[Given text]
Question

I am writing a batch script which I wish to open a file and then change the second line of it. I want to find the string "cat" and replace it with a value that I have SET i.e. %var% . I only want this to happen on the second line (or for the first 3 times). How would you go about doing this?

Was it helpful?

Solution

I just solve it myself. It will lookup var on line two only.

@echo OFF
SETLOCAL ENABLEEXTENSIONS ENABLEDELAYEDEXPANSION
SET filename=%1
set LINENO=0    
for /F "delims=" %%l in (%filename%) do (
 SET /A LINENO=!LINENO!+1
 IF "!LINENO!"=="2" ( call echo %%l ) ELSE ( echo %%l )
)

But I prefer using cscript (vbscript or even jscript).

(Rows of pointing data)
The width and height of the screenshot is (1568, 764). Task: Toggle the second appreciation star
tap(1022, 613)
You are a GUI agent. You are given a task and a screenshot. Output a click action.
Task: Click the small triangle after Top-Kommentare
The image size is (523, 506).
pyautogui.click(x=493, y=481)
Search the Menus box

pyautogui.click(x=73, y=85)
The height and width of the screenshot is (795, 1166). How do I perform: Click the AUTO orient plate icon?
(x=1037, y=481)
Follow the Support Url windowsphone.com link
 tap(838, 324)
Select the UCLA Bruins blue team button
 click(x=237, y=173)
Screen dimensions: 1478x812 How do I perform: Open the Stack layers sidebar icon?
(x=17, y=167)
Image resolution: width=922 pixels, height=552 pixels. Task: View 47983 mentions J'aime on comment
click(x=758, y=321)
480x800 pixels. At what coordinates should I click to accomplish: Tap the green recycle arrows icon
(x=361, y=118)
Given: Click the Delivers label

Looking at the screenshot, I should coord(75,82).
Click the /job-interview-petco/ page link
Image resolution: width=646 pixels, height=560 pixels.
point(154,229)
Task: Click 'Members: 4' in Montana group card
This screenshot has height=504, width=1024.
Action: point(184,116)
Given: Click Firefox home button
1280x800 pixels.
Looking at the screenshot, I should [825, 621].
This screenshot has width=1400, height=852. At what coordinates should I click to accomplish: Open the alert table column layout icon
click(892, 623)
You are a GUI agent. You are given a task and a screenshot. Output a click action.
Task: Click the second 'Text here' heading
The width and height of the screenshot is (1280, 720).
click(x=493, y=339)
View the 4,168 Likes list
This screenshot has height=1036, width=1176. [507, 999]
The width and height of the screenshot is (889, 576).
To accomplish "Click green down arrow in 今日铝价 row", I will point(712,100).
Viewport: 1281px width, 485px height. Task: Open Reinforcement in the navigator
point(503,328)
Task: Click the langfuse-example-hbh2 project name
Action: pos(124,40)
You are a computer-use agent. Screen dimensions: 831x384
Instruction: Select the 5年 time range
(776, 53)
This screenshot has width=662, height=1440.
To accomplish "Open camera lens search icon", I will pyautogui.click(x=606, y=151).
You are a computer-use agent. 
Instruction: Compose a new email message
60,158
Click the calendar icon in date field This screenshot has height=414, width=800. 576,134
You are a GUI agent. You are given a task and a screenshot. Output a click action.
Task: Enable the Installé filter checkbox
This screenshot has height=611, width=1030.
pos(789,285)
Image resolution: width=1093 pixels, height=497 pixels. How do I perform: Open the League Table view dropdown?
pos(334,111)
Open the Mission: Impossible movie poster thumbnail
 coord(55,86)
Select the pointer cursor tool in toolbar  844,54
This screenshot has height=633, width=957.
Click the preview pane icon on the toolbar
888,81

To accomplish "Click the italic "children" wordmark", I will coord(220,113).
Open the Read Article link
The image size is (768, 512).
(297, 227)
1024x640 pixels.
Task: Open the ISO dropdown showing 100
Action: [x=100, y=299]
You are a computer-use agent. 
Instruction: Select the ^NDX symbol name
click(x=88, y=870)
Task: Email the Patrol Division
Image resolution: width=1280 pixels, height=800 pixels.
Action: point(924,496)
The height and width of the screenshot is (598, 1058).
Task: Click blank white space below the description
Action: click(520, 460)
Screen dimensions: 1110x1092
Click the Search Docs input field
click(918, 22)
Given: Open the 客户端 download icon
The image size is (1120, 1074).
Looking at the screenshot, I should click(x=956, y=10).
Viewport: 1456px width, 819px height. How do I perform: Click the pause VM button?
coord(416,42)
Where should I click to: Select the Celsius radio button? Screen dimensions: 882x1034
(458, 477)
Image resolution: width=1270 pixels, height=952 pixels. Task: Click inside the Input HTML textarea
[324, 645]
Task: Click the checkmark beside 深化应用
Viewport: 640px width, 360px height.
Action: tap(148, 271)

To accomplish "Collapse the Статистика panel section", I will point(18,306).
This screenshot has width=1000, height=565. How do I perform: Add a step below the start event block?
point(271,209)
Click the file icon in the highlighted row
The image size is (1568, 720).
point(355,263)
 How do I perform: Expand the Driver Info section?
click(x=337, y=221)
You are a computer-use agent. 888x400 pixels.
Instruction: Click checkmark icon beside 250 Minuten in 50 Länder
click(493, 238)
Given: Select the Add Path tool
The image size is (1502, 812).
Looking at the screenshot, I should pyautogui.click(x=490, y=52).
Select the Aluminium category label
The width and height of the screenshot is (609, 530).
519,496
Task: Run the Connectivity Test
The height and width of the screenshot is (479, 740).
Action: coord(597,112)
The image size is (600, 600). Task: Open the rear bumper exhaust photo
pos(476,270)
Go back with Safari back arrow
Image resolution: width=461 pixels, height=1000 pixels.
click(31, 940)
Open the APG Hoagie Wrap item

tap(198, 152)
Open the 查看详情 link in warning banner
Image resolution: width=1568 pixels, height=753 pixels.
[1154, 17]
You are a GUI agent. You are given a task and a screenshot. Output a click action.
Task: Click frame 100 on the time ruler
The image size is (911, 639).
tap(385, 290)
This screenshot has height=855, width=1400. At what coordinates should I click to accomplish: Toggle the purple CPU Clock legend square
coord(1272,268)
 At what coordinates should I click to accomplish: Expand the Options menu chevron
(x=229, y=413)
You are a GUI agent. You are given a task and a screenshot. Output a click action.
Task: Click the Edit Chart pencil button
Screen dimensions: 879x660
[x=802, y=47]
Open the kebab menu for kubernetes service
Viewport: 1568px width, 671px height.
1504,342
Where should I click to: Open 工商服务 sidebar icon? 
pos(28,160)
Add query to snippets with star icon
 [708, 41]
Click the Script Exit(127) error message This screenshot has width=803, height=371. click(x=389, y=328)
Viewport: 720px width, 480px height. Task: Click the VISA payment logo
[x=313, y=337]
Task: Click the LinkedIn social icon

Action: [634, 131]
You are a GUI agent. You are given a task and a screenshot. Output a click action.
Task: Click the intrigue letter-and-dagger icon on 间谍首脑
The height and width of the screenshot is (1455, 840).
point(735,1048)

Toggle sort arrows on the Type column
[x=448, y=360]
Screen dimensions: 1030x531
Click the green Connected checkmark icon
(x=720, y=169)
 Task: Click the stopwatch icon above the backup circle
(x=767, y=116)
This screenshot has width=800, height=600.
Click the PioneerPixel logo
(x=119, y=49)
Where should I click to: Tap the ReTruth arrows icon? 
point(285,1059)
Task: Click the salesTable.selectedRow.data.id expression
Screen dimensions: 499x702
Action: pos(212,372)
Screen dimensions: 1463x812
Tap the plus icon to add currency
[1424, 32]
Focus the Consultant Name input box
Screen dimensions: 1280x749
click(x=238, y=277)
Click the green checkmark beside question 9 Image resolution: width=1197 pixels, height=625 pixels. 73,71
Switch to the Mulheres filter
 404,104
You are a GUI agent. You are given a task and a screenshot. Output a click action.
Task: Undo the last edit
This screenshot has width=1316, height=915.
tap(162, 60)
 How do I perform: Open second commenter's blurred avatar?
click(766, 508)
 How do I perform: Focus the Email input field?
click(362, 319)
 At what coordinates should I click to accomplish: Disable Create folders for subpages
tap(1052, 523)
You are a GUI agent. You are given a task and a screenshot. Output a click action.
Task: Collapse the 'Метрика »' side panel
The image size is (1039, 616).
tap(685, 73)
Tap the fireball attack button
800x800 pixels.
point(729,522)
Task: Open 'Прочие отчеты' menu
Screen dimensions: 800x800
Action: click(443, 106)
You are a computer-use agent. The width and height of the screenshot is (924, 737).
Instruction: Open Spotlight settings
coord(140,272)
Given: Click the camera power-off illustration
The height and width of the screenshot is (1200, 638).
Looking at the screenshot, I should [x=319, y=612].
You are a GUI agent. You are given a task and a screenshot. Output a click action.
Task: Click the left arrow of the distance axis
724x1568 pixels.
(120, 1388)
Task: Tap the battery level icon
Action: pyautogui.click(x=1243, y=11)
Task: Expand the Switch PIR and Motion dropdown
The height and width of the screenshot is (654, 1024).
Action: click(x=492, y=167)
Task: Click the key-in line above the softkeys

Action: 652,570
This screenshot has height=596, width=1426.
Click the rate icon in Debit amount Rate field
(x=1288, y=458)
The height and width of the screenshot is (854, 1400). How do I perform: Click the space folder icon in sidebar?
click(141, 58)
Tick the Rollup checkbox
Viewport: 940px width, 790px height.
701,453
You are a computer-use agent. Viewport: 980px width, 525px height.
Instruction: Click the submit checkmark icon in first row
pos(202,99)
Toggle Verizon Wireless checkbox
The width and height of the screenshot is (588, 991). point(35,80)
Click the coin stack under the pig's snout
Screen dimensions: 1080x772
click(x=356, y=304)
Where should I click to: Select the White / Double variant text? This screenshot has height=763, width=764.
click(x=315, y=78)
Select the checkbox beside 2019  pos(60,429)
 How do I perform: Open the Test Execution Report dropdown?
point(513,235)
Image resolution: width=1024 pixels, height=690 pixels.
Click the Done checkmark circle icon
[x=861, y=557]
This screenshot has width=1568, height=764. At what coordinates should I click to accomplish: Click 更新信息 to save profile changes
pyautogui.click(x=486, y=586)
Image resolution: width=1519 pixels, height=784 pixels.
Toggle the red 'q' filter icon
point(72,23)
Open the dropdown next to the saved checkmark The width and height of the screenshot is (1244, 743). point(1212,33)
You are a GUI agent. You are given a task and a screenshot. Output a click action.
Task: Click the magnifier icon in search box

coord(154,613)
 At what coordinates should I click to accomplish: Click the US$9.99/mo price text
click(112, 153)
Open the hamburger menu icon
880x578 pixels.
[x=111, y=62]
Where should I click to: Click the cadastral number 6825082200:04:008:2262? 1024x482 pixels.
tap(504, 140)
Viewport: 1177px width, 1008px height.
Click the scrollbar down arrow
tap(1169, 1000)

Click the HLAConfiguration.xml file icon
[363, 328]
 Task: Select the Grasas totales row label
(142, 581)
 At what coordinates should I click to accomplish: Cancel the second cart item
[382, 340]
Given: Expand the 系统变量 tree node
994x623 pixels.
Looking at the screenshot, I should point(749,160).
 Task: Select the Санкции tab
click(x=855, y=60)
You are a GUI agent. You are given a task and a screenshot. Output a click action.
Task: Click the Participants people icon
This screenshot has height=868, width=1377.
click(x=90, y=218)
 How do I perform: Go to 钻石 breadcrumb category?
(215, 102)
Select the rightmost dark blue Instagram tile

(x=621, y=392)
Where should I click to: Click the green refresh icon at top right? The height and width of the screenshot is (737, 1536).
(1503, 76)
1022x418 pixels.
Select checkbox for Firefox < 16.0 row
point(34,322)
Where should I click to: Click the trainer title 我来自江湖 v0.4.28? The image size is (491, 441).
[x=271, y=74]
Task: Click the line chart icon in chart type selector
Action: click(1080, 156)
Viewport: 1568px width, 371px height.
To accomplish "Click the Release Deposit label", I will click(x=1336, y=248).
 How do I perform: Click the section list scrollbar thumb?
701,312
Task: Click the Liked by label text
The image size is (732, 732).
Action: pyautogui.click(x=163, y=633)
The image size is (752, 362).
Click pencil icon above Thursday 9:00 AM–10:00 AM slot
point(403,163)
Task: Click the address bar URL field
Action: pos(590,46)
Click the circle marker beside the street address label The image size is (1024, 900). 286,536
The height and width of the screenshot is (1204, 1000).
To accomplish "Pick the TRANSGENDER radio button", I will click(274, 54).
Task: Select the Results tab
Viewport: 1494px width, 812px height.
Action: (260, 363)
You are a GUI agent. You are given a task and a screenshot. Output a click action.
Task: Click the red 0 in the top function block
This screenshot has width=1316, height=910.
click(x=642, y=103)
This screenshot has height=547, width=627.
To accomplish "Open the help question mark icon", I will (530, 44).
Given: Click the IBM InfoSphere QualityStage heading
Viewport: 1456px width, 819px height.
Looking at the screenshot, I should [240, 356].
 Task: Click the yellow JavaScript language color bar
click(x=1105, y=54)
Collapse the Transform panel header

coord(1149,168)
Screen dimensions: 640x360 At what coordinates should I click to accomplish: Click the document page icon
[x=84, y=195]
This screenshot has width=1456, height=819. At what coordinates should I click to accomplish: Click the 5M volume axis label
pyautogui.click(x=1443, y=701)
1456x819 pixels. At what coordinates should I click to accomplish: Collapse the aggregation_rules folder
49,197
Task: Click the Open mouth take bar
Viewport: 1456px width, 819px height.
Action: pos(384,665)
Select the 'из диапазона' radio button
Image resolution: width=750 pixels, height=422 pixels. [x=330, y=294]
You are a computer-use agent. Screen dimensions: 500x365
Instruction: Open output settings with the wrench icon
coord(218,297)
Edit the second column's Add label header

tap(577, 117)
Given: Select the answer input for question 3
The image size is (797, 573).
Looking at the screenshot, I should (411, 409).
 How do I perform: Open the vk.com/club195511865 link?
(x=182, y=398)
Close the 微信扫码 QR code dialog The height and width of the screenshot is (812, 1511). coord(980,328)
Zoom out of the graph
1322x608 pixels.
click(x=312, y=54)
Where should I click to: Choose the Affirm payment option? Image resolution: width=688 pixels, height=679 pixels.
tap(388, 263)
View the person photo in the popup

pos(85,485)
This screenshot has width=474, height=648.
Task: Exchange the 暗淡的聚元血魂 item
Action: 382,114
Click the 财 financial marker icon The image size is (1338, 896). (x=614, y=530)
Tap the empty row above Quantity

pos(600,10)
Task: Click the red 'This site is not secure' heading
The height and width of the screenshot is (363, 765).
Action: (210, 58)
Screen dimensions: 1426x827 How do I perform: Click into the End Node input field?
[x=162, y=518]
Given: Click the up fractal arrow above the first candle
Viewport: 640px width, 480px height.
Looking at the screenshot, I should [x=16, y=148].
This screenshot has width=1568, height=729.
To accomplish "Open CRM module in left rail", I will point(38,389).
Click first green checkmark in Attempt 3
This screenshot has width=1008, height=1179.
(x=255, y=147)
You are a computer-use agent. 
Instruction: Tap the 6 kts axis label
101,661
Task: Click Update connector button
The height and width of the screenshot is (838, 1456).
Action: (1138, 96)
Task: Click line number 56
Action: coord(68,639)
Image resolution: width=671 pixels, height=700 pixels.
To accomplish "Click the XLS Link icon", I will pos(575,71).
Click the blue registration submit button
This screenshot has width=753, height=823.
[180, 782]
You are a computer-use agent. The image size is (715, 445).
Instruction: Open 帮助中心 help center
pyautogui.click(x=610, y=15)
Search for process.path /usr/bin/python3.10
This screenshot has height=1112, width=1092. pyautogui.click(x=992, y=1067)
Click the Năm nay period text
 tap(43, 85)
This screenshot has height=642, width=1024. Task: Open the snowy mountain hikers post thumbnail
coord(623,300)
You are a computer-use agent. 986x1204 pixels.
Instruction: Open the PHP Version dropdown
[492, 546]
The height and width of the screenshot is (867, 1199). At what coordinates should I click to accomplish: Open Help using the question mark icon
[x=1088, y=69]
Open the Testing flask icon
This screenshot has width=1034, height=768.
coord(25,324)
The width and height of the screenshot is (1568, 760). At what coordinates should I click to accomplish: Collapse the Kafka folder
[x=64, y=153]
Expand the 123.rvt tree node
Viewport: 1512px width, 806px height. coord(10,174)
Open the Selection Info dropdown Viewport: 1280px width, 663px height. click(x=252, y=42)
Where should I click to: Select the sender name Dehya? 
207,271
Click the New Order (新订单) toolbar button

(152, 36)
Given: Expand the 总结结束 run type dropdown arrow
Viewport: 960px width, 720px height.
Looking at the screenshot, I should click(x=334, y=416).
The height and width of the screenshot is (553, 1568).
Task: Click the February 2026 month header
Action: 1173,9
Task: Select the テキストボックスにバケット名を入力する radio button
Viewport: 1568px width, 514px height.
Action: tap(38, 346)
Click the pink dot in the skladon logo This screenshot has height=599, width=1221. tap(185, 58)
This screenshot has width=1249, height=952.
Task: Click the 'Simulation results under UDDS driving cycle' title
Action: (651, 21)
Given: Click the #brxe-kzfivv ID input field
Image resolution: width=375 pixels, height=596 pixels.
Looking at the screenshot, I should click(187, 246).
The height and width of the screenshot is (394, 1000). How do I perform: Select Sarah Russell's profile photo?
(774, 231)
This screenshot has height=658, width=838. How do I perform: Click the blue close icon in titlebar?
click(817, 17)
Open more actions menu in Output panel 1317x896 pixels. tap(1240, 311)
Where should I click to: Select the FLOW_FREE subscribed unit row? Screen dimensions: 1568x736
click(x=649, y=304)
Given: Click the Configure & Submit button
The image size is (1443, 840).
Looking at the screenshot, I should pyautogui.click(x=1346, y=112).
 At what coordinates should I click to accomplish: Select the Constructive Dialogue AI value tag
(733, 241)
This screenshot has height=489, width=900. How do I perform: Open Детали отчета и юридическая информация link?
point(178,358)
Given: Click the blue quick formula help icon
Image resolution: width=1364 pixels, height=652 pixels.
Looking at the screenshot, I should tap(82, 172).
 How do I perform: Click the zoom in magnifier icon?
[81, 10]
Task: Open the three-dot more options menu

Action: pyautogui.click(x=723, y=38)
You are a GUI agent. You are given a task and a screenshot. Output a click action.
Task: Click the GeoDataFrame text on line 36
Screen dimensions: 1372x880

[Work to complete]
A. Summarize the batch script thread in two sentences.
B. From the listing, pick out every line containing the word "scrollbar". Case counts.

[Results of the exercise]
A. The asker wants a batch script that opens a file and replaces the string "cat" with a value set in a variable, but only on the second line. The posted solution counts lines while reading the file and acts on line two alone, though its author says they prefer using cscript with vbscript or jscript.

B.
Click the scrollbar down arrow
 How do I perform: Click the section list scrollbar thumb?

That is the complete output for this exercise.